Abstract: Stanley introduced a lattice polytope $\mathcal{C}P$ arising from a finite poset $P$, which is called the chain polytope of $P$. The geometric structure of $\mathcal{C}_P$ has good relations with the combinatorial structure of $P$. In particular, the Ehrhart polynomial of $\mathcal{C}_P$ is given by the order polynomial of $P$. In the present paper, associated to $P$, we introduce a lattice polytope $\mathcal{E}{P}$, which is called the enriched chain polytope of $P$, and investigate geometric and combinatorial properties of this polytope. By virtue of the algebraic technique on Gr\"{o}bner bases, we see that $\mathcal{E}_P$ is a reflexive polytope with a flag regular unimodular triangulation. Moreover, the $h^*$-polynomial of $\mathcal{E}_P$ is equal to the $h$-polynomial of a flag triangulation of a sphere.
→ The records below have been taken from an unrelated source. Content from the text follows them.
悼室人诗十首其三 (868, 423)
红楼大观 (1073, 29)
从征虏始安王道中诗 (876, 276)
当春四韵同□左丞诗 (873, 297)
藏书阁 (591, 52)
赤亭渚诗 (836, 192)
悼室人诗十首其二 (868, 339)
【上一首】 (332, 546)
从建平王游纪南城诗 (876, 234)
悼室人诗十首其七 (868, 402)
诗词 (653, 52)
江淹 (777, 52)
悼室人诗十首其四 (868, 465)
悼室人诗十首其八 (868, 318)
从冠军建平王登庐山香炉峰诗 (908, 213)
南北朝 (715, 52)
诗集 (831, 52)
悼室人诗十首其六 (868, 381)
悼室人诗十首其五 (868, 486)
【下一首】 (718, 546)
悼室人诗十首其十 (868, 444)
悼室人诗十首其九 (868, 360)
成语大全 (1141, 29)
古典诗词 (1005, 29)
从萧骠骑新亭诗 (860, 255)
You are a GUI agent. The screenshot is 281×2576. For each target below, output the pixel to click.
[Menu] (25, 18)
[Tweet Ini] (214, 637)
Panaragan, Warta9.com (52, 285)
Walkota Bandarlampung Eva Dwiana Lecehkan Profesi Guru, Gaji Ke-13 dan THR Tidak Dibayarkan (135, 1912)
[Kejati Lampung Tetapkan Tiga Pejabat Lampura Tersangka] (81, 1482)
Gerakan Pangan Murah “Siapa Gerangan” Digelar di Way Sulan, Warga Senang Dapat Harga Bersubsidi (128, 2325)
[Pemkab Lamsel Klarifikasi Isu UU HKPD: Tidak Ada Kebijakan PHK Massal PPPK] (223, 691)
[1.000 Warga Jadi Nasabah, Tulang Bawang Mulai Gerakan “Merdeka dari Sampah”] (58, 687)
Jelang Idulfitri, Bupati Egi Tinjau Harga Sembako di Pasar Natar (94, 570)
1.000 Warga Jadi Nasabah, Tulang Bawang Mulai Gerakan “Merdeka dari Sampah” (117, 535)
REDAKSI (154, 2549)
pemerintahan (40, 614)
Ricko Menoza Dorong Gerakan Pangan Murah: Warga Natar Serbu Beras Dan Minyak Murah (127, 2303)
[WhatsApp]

On the other hand, by showing that the Ehrhart polynomial of $\mathcal{E}_P$ coincides with the left enriched order polynomial of $P$, it follows from works of Stembridge and Petersen that the $h^*$-polynomial of $\mathcal{E}_P$ is $\gamma$-positive. Stronger, we prove that the $\gamma$-polynomial of $\mathcal{E}_P$ is equal to the $f$-polynomial of a flag simplicial complex.